Where to start? Need a mortgage

Discussion in 'Budget Board' started by phred52, May 26, 2010.

  1. phred52

    phred52 I love vacation!

    Dec 19, 2007
    The last time I needed to take out a mortgage, it was 28 years ago. My memory is fuzzy on the details and my Dad was around to give me pointers.

    This time I am on my own. Where do I start? I'm thinking going directly to the bank and not involving a middle man. I saw ING online had offers for a good rate for a mortgage...filled out enough to read the fine print. Its only good for your primary residence. We are looking to buy a second home. It is for 'sale by owner', so there's no real estate person to guide me.

    I'd appreciate hearing about your experiences to give me an idea of what to do next. Thanks friends.
  2. fkj2

    fkj2 DIS Veteran

    Jun 12, 2000
    When I applied for my HELOC, I had to submit proof of income and list the outstanding debts I had. The bank evaluates the debt-to-income ratio. When speaking with the branch manager, I was told the bank was requiring 20% down. The bank will also consider who else has claim to other secured loans, such as if you have a mortgage on the home you currently live in.

    You should have the option of retaining a real estate agent of your own, who would act as the buyer's agent. The house would still have to be appraised by the bank but they'll probably loan as much as they think you can afford.

    You should be able to research the selling prices of other and similar homes in the area to get a sense of what's reasonable to pay.
  3. mster425

    mster425 Mouseketeer

    Mar 18, 2009
    The 20% down was true for us too.

    If you're married, they'll go by the lowest credit score between you to determine your interest rate, so don't cancel credit cards, buy a car or miss any payments.

    Try the bank where you have your checking account or saving account, sometimes they'll give a discount to existing customers. For us going directly to the bank worked out better than a broker; we just acted as our own broker and called a bunch of banks. ETA: if you call a bunch of banks don't give them your SSN; if they run your credit report too many times your score takes a hit.
  4. scrapquitler

    scrapquitler DIS Veteran

    Aug 15, 2007
    We bought a second home about 6 years ago, so I can tell you my experiences, but I will also tell you that based on what I've heard from other people, things are slightly different now since the whole financial crisis of the last few years.

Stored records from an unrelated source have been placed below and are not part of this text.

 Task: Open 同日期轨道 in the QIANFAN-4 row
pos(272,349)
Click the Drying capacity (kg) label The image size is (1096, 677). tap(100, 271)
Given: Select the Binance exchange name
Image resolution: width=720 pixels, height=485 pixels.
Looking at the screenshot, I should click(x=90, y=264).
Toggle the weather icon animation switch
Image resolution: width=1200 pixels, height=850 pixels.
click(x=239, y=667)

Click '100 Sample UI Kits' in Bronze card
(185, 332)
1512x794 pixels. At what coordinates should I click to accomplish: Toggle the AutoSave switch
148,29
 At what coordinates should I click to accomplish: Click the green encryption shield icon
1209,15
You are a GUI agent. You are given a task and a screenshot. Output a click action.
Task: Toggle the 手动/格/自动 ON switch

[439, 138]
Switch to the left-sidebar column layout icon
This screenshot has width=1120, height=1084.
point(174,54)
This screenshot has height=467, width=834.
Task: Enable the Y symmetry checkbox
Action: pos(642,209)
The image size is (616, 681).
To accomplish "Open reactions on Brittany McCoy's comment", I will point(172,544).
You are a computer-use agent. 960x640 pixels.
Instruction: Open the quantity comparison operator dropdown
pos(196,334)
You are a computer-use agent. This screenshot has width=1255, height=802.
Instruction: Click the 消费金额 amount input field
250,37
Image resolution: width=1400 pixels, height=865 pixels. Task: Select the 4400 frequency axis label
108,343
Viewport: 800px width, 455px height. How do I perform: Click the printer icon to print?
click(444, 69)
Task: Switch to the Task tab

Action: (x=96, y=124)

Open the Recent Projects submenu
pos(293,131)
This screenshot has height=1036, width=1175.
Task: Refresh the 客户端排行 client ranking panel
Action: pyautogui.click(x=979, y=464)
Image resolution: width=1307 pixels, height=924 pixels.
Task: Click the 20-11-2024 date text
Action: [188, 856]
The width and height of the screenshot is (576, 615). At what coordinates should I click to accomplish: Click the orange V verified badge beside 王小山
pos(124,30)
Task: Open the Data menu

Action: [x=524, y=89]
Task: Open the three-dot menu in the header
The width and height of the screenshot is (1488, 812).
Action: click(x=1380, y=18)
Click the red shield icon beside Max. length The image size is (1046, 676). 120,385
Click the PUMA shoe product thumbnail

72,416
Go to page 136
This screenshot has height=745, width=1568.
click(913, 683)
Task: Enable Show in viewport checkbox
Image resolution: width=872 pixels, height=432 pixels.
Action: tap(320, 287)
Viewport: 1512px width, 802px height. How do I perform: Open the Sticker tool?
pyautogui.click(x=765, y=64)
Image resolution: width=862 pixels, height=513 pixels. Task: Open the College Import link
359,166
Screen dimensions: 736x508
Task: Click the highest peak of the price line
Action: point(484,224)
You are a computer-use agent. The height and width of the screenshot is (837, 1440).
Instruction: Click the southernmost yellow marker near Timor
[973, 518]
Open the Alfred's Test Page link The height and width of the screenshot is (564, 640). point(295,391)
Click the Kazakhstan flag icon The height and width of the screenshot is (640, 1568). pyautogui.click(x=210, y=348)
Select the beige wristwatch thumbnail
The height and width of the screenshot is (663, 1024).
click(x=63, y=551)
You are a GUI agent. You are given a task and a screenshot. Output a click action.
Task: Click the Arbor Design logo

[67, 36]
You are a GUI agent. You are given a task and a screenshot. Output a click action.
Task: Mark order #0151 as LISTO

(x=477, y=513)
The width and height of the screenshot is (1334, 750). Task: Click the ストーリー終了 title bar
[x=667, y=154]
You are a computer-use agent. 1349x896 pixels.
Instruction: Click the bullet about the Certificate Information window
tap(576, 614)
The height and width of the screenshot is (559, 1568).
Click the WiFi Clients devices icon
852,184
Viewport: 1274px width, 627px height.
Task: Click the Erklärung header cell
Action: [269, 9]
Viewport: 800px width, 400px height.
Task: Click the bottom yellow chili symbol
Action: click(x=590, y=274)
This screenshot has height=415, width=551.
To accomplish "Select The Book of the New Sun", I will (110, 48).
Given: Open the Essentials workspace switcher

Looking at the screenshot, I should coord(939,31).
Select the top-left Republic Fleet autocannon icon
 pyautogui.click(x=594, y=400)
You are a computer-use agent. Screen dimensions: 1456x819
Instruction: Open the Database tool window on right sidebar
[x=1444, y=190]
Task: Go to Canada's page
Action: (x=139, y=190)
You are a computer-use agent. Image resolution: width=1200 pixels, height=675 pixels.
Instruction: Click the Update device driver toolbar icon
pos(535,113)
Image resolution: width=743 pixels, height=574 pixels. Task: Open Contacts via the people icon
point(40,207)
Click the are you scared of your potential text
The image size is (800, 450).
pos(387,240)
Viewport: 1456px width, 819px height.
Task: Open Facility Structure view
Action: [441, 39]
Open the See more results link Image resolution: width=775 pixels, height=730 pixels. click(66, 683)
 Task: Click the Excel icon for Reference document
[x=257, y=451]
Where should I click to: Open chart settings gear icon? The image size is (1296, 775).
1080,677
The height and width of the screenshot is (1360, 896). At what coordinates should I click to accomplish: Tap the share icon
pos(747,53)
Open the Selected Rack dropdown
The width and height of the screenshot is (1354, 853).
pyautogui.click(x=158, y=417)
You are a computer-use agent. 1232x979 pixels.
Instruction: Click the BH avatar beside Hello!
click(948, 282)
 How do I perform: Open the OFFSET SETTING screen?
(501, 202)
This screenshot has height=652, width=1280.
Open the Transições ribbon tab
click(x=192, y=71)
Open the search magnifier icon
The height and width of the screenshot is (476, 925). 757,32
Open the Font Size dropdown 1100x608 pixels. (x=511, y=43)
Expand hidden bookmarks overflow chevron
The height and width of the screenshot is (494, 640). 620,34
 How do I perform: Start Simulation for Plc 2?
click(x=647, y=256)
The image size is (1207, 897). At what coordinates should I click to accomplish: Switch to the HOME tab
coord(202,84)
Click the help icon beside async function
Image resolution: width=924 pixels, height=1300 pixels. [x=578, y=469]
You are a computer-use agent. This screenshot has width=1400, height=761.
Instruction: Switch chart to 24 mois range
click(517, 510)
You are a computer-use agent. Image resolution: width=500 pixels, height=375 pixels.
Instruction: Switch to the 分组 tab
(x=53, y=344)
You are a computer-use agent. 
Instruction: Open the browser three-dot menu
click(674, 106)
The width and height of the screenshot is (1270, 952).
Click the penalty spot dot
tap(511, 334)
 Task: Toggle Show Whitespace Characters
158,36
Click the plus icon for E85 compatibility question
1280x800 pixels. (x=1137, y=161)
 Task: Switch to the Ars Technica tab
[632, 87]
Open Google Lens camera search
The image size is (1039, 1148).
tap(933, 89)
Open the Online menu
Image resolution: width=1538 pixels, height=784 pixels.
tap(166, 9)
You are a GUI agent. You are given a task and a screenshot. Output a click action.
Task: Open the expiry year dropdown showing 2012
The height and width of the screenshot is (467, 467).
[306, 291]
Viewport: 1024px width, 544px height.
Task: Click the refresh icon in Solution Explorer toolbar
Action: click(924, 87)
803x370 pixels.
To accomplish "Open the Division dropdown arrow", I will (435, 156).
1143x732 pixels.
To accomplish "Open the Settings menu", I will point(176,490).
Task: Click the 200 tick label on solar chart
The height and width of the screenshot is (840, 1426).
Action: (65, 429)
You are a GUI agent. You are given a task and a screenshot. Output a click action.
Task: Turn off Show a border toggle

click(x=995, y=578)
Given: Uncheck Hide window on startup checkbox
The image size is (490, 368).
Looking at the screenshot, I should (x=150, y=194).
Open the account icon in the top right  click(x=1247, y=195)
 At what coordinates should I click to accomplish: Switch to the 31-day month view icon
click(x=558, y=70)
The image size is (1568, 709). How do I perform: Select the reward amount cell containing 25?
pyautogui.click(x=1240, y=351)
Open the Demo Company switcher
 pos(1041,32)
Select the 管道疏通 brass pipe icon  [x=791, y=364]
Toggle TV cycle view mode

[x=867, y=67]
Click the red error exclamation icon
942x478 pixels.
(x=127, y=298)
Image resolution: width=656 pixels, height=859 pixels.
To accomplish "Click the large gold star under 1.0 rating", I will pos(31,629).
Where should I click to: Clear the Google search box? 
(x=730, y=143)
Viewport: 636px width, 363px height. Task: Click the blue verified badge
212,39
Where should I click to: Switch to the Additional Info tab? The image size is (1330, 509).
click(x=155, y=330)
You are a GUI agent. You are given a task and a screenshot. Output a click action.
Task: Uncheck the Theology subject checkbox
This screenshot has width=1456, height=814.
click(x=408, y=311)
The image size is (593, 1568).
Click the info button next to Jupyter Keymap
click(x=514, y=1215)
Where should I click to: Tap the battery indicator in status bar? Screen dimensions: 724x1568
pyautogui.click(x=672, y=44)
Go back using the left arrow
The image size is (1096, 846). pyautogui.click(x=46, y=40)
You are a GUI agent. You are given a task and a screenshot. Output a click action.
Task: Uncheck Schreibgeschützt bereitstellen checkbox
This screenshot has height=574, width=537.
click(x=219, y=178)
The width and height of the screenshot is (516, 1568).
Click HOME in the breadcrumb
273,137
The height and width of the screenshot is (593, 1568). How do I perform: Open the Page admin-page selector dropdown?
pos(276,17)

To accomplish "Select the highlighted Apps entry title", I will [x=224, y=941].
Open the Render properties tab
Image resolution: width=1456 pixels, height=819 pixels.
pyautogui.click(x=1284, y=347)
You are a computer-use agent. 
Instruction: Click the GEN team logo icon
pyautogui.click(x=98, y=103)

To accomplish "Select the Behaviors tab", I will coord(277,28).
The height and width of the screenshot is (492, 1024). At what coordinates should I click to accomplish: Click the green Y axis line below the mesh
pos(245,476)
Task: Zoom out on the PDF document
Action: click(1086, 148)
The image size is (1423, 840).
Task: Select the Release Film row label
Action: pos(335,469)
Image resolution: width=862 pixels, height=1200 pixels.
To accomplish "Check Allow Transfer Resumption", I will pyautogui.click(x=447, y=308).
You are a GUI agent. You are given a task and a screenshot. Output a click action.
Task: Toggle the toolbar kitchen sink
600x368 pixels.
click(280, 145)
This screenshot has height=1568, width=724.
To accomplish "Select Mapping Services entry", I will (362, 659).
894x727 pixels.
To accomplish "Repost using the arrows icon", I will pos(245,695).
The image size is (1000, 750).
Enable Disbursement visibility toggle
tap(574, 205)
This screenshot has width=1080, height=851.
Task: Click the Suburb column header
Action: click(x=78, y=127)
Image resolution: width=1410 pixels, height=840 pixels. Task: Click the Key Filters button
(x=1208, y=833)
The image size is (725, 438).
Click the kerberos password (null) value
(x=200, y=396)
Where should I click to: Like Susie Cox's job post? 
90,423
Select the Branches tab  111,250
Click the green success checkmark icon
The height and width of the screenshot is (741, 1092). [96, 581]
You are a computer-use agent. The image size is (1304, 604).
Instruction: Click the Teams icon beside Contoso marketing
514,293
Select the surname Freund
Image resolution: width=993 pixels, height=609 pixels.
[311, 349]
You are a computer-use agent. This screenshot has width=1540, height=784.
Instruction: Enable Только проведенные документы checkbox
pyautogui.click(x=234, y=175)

    Firstly, most of the advertised rates you will see, as you already found out, are for 'primary residences only". The rate you are going to pay for a mortgage on a second home is going to be somewhat higher (in our case, about half a % higher).

    Secondly, you are most likely not going to be able to get away with a smallish down payment. We were required to have 20% downpayment with our lender (wells fargo), but some of the other lenders wanted 25% down. My husband has talked to other people in the area (we own our second home in a ski resort area, where there are more second home owners than primary home owners) and now some of the lenders are requiring not only a high credit score but even bigger down payments (like 30% or more). But don't let that discourage you, it might vary greatly by where you are located, I just don't know.

    I would suggest calling a 'mortgage broker' in your area who will be able to research loans from several different lenders. At the same time, call a local bank and a local credit union, sometimes they will give you a better deal (the rate might be higher with one but the fees might be lower or vice versa).

    Also, be aware that the homeowners insurance is going to be more for a second home than a primary home (and if you plan to rent, even higher still). And the taxes...:headache: A lot of areas charge higher taxes to second homeowners just because they can, but that might not happen everywhere.
  5. ssawka

    ssawka DIS Veteran

    Oct 30, 2007
    I would seriously consider getting a buyer's agent. Just because the seller dosen't have an agent, dosen't mean you have to go without one. In fact, you might be able to use the "for sale by owner" to your advantage, unless the seller is very knowledgeable.

    Also, your first step should be to get "pre-approved" so the seller knows you are ready to buy when you make an offer.